#### [TRAVAIL DEMANDÉ]
(a) Selon la critique, de quelle couleur est le dallage du sol de la scène ?
(b) Indiquez, s'il vous plaît, si chaque affirmation concorde avec la critique, par oui ou non, en citant les mots décisifs : (i) dans « Créanciers », Adolphe est le mari de Tekla ; (ii) les comédiens entrent par une porte battante ; (iii) la critique est signée par Bruno Deslot.

#### [TEXTE FOURNI]
Critiques // Diptyque Strindberg : « Mademoiselle Julie » et « Créanciers » à la Colline

Diptyque Strindberg : « Mademoiselle Julie » et « Créanciers » à la Colline

Mai 10, 2011 | Aucun commentaire sur Diptyque Strindberg : « Mademoiselle Julie » et « Créanciers » à la Colline

Critique de Bruno Deslot

Un homme averti en vaut deux : Strindberg en diptyque

Entre une aristocrate déclassée, Mademoiselle Julie, se livrant à ses pulsions dévastatrices avec un valet arriviste et Gustave, présentant la note à Tekla dans Créanciers, le fil rouge est tendu dans un diptyque qui cherche l’écho du point de vue ou du point de fuite de l’auteur des deux pièces, August Strindberg (1849-1912).

Mademoiselle Julie | © Elisabeth Carecchio

Sur un sol en dallage vert émeraude, de forme trapézoïdale aux quatre côtés desquels sont suspendus de long fil rouge, le plateau est organisé simplement et propose une scénographie épurée. Le fond de scène figure un lointain depuis lequel les comédiens apparaissent dès lors qu’une porte coulissante s’ouvre pour leur permettre de pénétrer l’aire de jeu en parcourant une structure pentue. Un autre plan s’ajoute donc au premier, donnant davantage de perspective à ce point de fuite esquissé par la scénographie. Le principe de la chambre noire (camera osbcura), représentée par un espace sombre dans lequel Adolphe, le mari de Tekla, se meurt dans Créanciers, justifie ce principe de point de fuite encore plus lisible dans les œuvres picturales des grands maîtres du XVIe siècle.

#### [DONNÉES FOURNIES]
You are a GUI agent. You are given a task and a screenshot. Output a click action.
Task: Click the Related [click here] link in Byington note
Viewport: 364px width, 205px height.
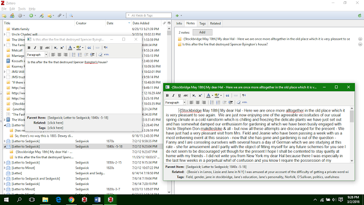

#### [RÉPONSES FOURNIES]
(a) Il est vert émeraude.

(b)
(i) Oui : « Adolphe, le mari de Tekla, se meurt dans Créanciers ».
(ii) Non : « une porte coulissante s’ouvre ».
(iii) Oui : « Critique de Bruno Deslot ».